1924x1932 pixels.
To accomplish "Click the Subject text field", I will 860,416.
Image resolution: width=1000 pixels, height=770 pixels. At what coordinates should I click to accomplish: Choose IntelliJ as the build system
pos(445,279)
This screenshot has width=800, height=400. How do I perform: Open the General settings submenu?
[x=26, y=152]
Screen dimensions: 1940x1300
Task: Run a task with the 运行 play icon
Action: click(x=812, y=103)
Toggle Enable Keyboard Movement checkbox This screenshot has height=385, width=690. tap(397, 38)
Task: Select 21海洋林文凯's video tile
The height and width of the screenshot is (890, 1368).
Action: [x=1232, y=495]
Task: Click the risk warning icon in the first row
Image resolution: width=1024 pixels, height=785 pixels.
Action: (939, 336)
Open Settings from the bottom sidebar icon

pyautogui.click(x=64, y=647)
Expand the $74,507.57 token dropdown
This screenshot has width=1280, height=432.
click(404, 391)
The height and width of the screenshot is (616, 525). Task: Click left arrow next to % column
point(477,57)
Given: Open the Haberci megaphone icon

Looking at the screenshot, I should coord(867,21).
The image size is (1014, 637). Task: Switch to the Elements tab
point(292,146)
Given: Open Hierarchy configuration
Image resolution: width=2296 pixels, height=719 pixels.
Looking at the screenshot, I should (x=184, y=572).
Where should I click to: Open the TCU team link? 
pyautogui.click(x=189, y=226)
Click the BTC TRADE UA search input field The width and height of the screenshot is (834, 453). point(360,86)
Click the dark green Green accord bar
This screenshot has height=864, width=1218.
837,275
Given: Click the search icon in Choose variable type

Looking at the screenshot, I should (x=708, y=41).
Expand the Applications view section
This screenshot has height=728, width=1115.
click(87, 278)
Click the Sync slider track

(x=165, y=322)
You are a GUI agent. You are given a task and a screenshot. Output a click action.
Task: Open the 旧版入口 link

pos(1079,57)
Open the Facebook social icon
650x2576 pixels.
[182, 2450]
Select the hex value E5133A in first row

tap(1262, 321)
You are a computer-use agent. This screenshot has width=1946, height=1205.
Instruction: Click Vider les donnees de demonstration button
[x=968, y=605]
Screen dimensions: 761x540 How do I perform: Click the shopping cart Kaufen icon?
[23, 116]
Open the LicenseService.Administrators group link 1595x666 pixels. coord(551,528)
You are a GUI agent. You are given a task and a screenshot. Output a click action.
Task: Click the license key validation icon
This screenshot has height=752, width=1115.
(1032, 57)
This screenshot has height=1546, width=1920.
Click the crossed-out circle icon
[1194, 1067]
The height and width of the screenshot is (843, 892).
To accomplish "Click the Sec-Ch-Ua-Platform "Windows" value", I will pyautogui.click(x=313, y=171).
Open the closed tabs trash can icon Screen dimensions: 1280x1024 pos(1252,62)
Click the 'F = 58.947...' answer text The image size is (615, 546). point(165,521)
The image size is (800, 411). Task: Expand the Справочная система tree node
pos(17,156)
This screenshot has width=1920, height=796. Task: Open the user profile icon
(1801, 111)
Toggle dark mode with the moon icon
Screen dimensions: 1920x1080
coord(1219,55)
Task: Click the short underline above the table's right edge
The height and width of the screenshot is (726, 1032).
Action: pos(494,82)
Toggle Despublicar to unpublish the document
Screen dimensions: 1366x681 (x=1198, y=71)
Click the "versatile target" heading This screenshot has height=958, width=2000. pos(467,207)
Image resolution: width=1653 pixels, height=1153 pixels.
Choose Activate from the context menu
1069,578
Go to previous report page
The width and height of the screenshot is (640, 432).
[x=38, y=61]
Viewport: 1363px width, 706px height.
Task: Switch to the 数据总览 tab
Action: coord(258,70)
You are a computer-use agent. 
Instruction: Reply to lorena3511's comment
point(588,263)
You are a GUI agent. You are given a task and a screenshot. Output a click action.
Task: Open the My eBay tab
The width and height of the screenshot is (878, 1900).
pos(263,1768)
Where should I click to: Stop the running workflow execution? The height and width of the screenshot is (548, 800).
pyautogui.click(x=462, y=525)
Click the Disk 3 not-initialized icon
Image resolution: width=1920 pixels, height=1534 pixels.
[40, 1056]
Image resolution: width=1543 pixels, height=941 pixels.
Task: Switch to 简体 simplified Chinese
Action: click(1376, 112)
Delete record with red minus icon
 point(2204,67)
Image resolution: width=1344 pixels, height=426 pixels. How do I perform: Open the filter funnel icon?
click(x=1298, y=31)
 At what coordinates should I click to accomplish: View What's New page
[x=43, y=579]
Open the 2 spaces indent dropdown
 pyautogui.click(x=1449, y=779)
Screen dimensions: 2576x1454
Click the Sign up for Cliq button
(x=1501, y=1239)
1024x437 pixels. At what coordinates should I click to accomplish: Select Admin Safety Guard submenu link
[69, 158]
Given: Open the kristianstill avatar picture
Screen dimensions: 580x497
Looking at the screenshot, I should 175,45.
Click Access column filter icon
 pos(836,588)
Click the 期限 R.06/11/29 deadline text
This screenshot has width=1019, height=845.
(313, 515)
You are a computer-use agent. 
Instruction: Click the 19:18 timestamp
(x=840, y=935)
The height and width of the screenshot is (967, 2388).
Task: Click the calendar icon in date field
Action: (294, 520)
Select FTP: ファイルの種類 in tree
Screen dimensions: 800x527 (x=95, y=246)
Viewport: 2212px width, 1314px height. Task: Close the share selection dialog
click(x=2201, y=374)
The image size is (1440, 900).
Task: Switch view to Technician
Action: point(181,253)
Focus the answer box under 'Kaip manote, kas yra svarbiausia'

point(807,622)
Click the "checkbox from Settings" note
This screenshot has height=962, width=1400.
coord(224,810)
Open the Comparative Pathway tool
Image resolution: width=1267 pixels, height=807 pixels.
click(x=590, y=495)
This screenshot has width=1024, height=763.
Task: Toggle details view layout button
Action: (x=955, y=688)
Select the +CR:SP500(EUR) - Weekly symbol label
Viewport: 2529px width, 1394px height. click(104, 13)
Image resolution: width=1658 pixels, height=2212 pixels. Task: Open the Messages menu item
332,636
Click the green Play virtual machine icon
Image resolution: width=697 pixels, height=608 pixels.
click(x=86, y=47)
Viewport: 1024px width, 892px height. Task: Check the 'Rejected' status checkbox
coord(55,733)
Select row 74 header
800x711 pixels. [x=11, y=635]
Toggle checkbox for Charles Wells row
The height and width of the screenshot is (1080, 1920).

-*-

- [AIM] Render the listing above as a Markdown table with the columns Row and Line. Give each non-blank line its own numbered row and leave out the blank lines.

- [TASK ANSWER]
| Row | Line |
|---|---|
| 1 | 1924x1932 pixels. |
| 2 | To accomplish "Click the Subject text field", I will 860,416. |
| 3 | Image resolution: width=1000 pixels, height=770 pixels. At what coordinates should I click to accomplish: Choose IntelliJ as the build system |
| 4 | pos(445,279) |
| 5 | This screenshot has width=800, height=400. How do I perform: Open the General settings submenu? |
| 6 | [x=26, y=152] |
| 7 | Screen dimensions: 1940x1300 |
| 8 | Task: Run a task with the 运行 play icon |
| 9 | Action: click(x=812, y=103) |
| 10 | Toggle Enable Keyboard Movement checkbox This screenshot has height=385, width=690. tap(397, 38) |
| 11 | Task: Select 21海洋林文凯's video tile |
| 12 | The height and width of the screenshot is (890, 1368). |
| 13 | Action: [x=1232, y=495] |
| 14 | Task: Click the risk warning icon in the first row |
| 15 | Image resolution: width=1024 pixels, height=785 pixels. |
| 16 | Action: (939, 336) |
| 17 | Open Settings from the bottom sidebar icon |
| 18 | pyautogui.click(x=64, y=647) |
| 19 | Expand the $74,507.57 token dropdown |
| 20 | This screenshot has width=1280, height=432. |
| 21 | click(404, 391) |
| 22 | The height and width of the screenshot is (616, 525). Task: Click left arrow next to % column |
| 23 | point(477,57) |
| 24 | Given: Open the Haberci megaphone icon |
| 25 | Looking at the screenshot, I should coord(867,21). |
| 26 | The image size is (1014, 637). Task: Switch to the Elements tab |
| 27 | point(292,146) |
| 28 | Given: Open Hierarchy configuration |
| 29 | Image resolution: width=2296 pixels, height=719 pixels. |
| 30 | Looking at the screenshot, I should (x=184, y=572). |
| 31 | Where should I click to: Open the TCU team link?  |
| 32 | pyautogui.click(x=189, y=226) |
| 33 | Click the BTC TRADE UA search input field The width and height of the screenshot is (834, 453). point(360,86) |
| 34 | Click the dark green Green accord bar |
| 35 | This screenshot has height=864, width=1218. |
| 36 | 837,275 |
| 37 | Given: Click the search icon in Choose variable type |
| 38 | Looking at the screenshot, I should (x=708, y=41). |
| 39 | Expand the Applications view section |
| 40 | This screenshot has height=728, width=1115. |
| 41 | click(87, 278) |
| 42 | Click the Sync slider track |
| 43 | (x=165, y=322) |
| 44 | You are a GUI agent. You are given a task and a screenshot. Output a click action. |
| 45 | Task: Open the 旧版入口 link |
| 46 | pos(1079,57) |
| 47 | Open the Facebook social icon |
| 48 | 650x2576 pixels. |
| 49 | [182, 2450] |
| 50 | Select the hex value E5133A in first row |
| 51 | tap(1262, 321) |
| 52 | You are a computer-use agent. This screenshot has width=1946, height=1205. |
| 53 | Instruction: Click Vider les donnees de demonstration button |
| 54 | [x=968, y=605] |
| 55 | Screen dimensions: 761x540 How do I perform: Click the shopping cart Kaufen icon? |
| 56 | [23, 116] |
| 57 | Open the LicenseService.Administrators group link 1595x666 pixels. coord(551,528) |
| 58 | You are a GUI agent. You are given a task and a screenshot. Output a click action. |
| 59 | Task: Click the license key validation icon |
| 60 | This screenshot has height=752, width=1115. |
| 61 | (1032, 57) |
| 62 | This screenshot has height=1546, width=1920. |
| 63 | Click the crossed-out circle icon |
| 64 | [1194, 1067] |
| 65 | The height and width of the screenshot is (843, 892). |
| 66 | To accomplish "Click the Sec-Ch-Ua-Platform "Windows" value", I will pyautogui.click(x=313, y=171). |
| 67 | Open the closed tabs trash can icon Screen dimensions: 1280x1024 pos(1252,62) |
| 68 | Click the 'F = 58.947...' answer text The image size is (615, 546). point(165,521) |
| 69 | The image size is (800, 411). Task: Expand the Справочная система tree node |
| 70 | pos(17,156) |
| 71 | This screenshot has width=1920, height=796. Task: Open the user profile icon |
| 72 | (1801, 111) |
| 73 | Toggle dark mode with the moon icon |
| 74 | Screen dimensions: 1920x1080 |
| 75 | coord(1219,55) |
| 76 | Task: Click the short underline above the table's right edge |
| 77 | The height and width of the screenshot is (726, 1032). |
| 78 | Action: pos(494,82) |
| 79 | Toggle Despublicar to unpublish the document |
| 80 | Screen dimensions: 1366x681 (x=1198, y=71) |
| 81 | Click the "versatile target" heading This screenshot has height=958, width=2000. pos(467,207) |
| 82 | Image resolution: width=1653 pixels, height=1153 pixels. |
| 83 | Choose Activate from the context menu |
| 84 | 1069,578 |
| 85 | Go to previous report page |
| 86 | The width and height of the screenshot is (640, 432). |
| 87 | [x=38, y=61] |
| 88 | Viewport: 1363px width, 706px height. |
| 89 | Task: Switch to the 数据总览 tab |
| 90 | Action: coord(258,70) |
| 91 | You are a computer-use agent.  |
| 92 | Instruction: Reply to lorena3511's comment |
| 93 | point(588,263) |
| 94 | You are a GUI agent. You are given a task and a screenshot. Output a click action. |
| 95 | Task: Open the My eBay tab |
| 96 | The width and height of the screenshot is (878, 1900). |
| 97 | pos(263,1768) |
| 98 | Where should I click to: Stop the running workflow execution? The height and width of the screenshot is (548, 800). |
| 99 | pyautogui.click(x=462, y=525) |
| 100 | Click the Disk 3 not-initialized icon |
| 101 | Image resolution: width=1920 pixels, height=1534 pixels. |
| 102 | [40, 1056] |
| 103 | Image resolution: width=1543 pixels, height=941 pixels. |
| 104 | Task: Switch to 简体 simplified Chinese |
| 105 | Action: click(1376, 112) |
| 106 | Delete record with red minus icon |
| 107 |  point(2204,67) |
| 108 | Image resolution: width=1344 pixels, height=426 pixels. How do I perform: Open the filter funnel icon? |
| 109 | click(x=1298, y=31) |
| 110 |  At what coordinates should I click to accomplish: View What's New page |
| 111 | [x=43, y=579] |
| 112 | Open the 2 spaces indent dropdown |
| 113 |  pyautogui.click(x=1449, y=779) |
| 114 | Screen dimensions: 2576x1454 |
| 115 | Click the Sign up for Cliq button |
| 116 | (x=1501, y=1239) |
| 117 | 1024x437 pixels. At what coordinates should I click to accomplish: Select Admin Safety Guard submenu link |
| 118 | [69, 158] |
| 119 | Given: Open the kristianstill avatar picture |
| 120 | Screen dimensions: 580x497 |
| 121 | Looking at the screenshot, I should 175,45. |
| 122 | Click Access column filter icon |
| 123 |  pos(836,588) |
| 124 | Click the 期限 R.06/11/29 deadline text |
| 125 | This screenshot has width=1019, height=845. |
| 126 | (313, 515) |
| 127 | You are a computer-use agent.  |
| 128 | Instruction: Click the 19:18 timestamp |
| 129 | (x=840, y=935) |
| 130 | The height and width of the screenshot is (967, 2388). |
| 131 | Task: Click the calendar icon in date field |
| 132 | Action: (294, 520) |
| 133 | Select FTP: ファイルの種類 in tree |
| 134 | Screen dimensions: 800x527 (x=95, y=246) |
| 135 | Viewport: 2212px width, 1314px height. Task: Close the share selection dialog |
| 136 | click(x=2201, y=374) |
| 137 | The image size is (1440, 900). |
| 138 | Task: Switch view to Technician |
| 139 | Action: point(181,253) |
| 140 | Focus the answer box under 'Kaip manote, kas yra svarbiausia' |
| 141 | point(807,622) |
| 142 | Click the "checkbox from Settings" note |
| 143 | This screenshot has height=962, width=1400. |
| 144 | coord(224,810) |
| 145 | Open the Comparative Pathway tool |
| 146 | Image resolution: width=1267 pixels, height=807 pixels. |
| 147 | click(x=590, y=495) |
| 148 | This screenshot has width=1024, height=763. |
| 149 | Task: Toggle details view layout button |
| 150 | Action: (x=955, y=688) |
| 151 | Select the +CR:SP500(EUR) - Weekly symbol label |
| 152 | Viewport: 2529px width, 1394px height. click(104, 13) |
| 153 | Image resolution: width=1658 pixels, height=2212 pixels. Task: Open the Messages menu item |
| 154 | 332,636 |
| 155 | Click the green Play virtual machine icon |
| 156 | Image resolution: width=697 pixels, height=608 pixels. |
| 157 | click(x=86, y=47) |
| 158 | Viewport: 1024px width, 892px height. Task: Check the 'Rejected' status checkbox |
| 159 | coord(55,733) |
| 160 | Select row 74 header |
| 161 | 800x711 pixels. [x=11, y=635] |
| 162 | Toggle checkbox for Charles Wells row |
| 163 | The height and width of the screenshot is (1080, 1920). |